ERIC Number: ED424341
Record Type: Non-Journal
Publication Date: 1998-Apr-16
Reference Count: N/A
Moving beyond Invisibility: The Sociocultural Strengths of the Latino Community (The Case of Arlington's Salvadoran Families).
Osterling, Jorge P.
This paper focuses on the experiences of Salvadoran refugees who fled their country in the 1980s and came to the United States seeking political asylum during the Salvadoran civil war. The increased number of Salvadoran students in the school districts of Northern Virginia (the Greater Washington, D.C. metropolitan area), where more than 200,000 Salvadorans have settled, has had a number of important consequences, especially since Latino students are becoming the largest segment of the school population in an increasing number of schools. This paper discusses the need to focus on the positive knowledge and experiences that Salvadoran parents and students bring to Virginia schools, and the need to look for more creative, alternative solutions to improve their academic performance. It closes with a case study of a family literacy program launched in Arlington (Virginia) by a partnership of grassroots organizations that addresses the needs of Latino parents with limited English language fluency and limited literacy skills. In Arlington, most Salvadoran adults have less than 6 years of schooling, and most are not enrolled in an adult education program. Their English skills are limited, and many hold two or three jobs in an effort to make ends meet. The Empowering Families through Literacy program is a multifaceted program that works with the entire Latino family, teaching adults while providing enrichment and tutoring activities for their children. The project portrays adult students as individuals who, despite lacking formal schooling, have been educated informally by many life experiences and bring a fully developed language system to the classroom.
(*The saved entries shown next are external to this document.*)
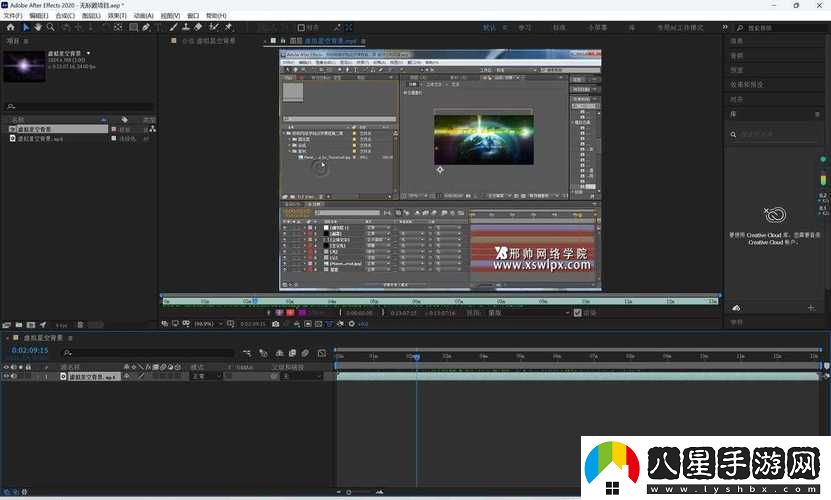This screenshot has width=831, height=500.
Task: Open the 效果和预设 panel
Action: pyautogui.click(x=746, y=84)
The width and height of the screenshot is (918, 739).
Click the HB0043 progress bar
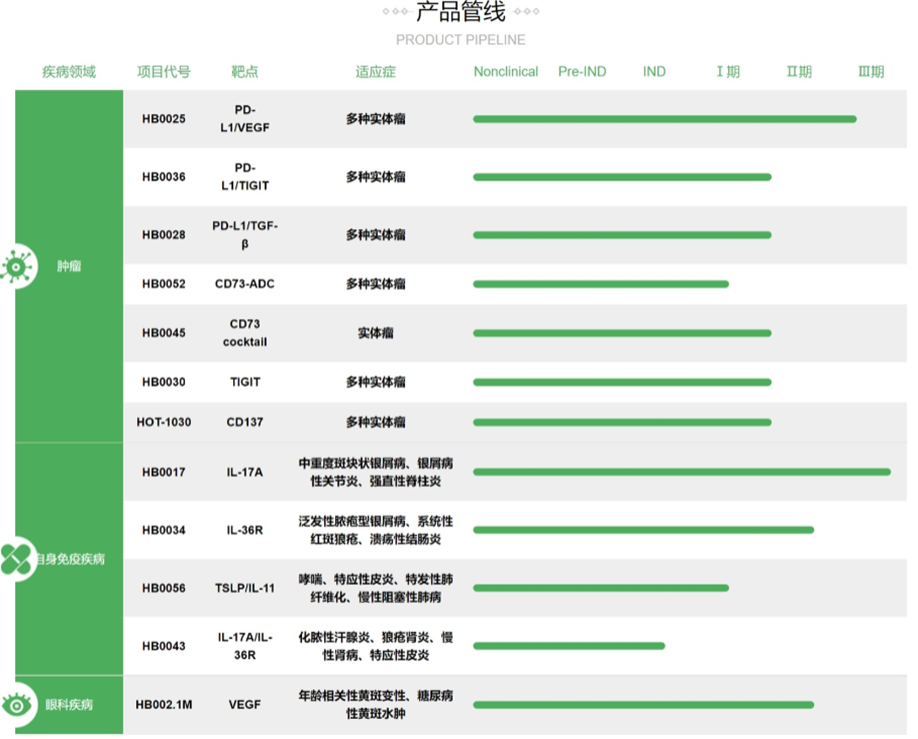(x=568, y=646)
The experiences in acculturation of one particular family illustrate the factors that bring families to the literacy program. Moving beyond invisibility will require that Latino students, including those of Salvadoran background, benefit from educational programs that acknowledge, celebrate, and develop their creativity. Educating parents and increasing their participation in their children's educations will help ensure better education for Latino students. (Contains 38 endnotes.) (SLD)
Publication Type: Reports - Descriptive; Speeches/Meeting Papers
Education Level: N/A
Authoring Institution: N/A
Identifiers - Location: Virginia (Arlington)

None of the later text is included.